**What to do**
Could you reproduce all of the entries below without a single change?
START Excerpted data
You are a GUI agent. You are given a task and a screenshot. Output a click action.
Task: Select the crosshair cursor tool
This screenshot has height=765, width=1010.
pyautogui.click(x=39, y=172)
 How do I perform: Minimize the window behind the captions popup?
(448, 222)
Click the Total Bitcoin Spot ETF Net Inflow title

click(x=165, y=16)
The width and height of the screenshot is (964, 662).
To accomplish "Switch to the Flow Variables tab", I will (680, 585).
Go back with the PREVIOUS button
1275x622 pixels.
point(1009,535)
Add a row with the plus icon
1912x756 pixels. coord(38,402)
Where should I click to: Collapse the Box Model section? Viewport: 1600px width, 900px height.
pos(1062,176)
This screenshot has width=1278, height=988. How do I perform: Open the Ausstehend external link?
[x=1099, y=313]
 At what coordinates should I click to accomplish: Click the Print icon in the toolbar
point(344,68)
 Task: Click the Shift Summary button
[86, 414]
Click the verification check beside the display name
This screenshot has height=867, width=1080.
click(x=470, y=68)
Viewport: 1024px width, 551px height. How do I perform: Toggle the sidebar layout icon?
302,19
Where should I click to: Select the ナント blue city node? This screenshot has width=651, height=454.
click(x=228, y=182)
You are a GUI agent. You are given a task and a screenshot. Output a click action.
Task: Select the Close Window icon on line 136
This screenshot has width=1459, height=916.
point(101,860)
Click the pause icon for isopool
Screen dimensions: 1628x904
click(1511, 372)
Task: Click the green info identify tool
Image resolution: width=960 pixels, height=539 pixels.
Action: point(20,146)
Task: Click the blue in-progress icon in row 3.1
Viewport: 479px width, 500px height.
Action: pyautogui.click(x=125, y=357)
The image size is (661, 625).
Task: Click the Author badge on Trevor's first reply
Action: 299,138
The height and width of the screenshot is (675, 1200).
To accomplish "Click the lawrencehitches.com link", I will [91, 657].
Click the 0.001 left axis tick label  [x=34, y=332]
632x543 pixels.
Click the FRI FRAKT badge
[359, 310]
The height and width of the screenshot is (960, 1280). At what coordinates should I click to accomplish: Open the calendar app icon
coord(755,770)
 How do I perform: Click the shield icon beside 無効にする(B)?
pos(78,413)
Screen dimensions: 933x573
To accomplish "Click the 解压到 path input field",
END Excerpted data
**Result for this task**
You are a GUI agent. You are given a task and a screenshot. Output a click action.
Task: Select the crosshair cursor tool
This screenshot has height=765, width=1010.
pyautogui.click(x=39, y=172)
 How do I perform: Minimize the window behind the captions popup?
(448, 222)
Click the Total Bitcoin Spot ETF Net Inflow title

click(x=165, y=16)
The width and height of the screenshot is (964, 662).
To accomplish "Switch to the Flow Variables tab", I will (680, 585).
Go back with the PREVIOUS button
1275x622 pixels.
point(1009,535)
Add a row with the plus icon
1912x756 pixels. coord(38,402)
Where should I click to: Collapse the Box Model section? Viewport: 1600px width, 900px height.
pos(1062,176)
This screenshot has width=1278, height=988. How do I perform: Open the Ausstehend external link?
[x=1099, y=313]
 At what coordinates should I click to accomplish: Click the Print icon in the toolbar
point(344,68)
 Task: Click the Shift Summary button
[86, 414]
Click the verification check beside the display name
This screenshot has height=867, width=1080.
click(x=470, y=68)
Viewport: 1024px width, 551px height. How do I perform: Toggle the sidebar layout icon?
302,19
Where should I click to: Select the ナント blue city node? This screenshot has width=651, height=454.
click(x=228, y=182)
You are a GUI agent. You are given a task and a screenshot. Output a click action.
Task: Select the Close Window icon on line 136
This screenshot has width=1459, height=916.
point(101,860)
Click the pause icon for isopool
Screen dimensions: 1628x904
click(1511, 372)
Task: Click the green info identify tool
Image resolution: width=960 pixels, height=539 pixels.
Action: point(20,146)
Task: Click the blue in-progress icon in row 3.1
Viewport: 479px width, 500px height.
Action: pyautogui.click(x=125, y=357)
The image size is (661, 625).
Task: Click the Author badge on Trevor's first reply
Action: 299,138
The height and width of the screenshot is (675, 1200).
To accomplish "Click the lawrencehitches.com link", I will [91, 657].
Click the 0.001 left axis tick label  [x=34, y=332]
632x543 pixels.
Click the FRI FRAKT badge
[359, 310]
The height and width of the screenshot is (960, 1280). At what coordinates should I click to accomplish: Open the calendar app icon
coord(755,770)
 How do I perform: Click the shield icon beside 無効にする(B)?
pos(78,413)
Screen dimensions: 933x573
To accomplish "Click the 解压到 path input field",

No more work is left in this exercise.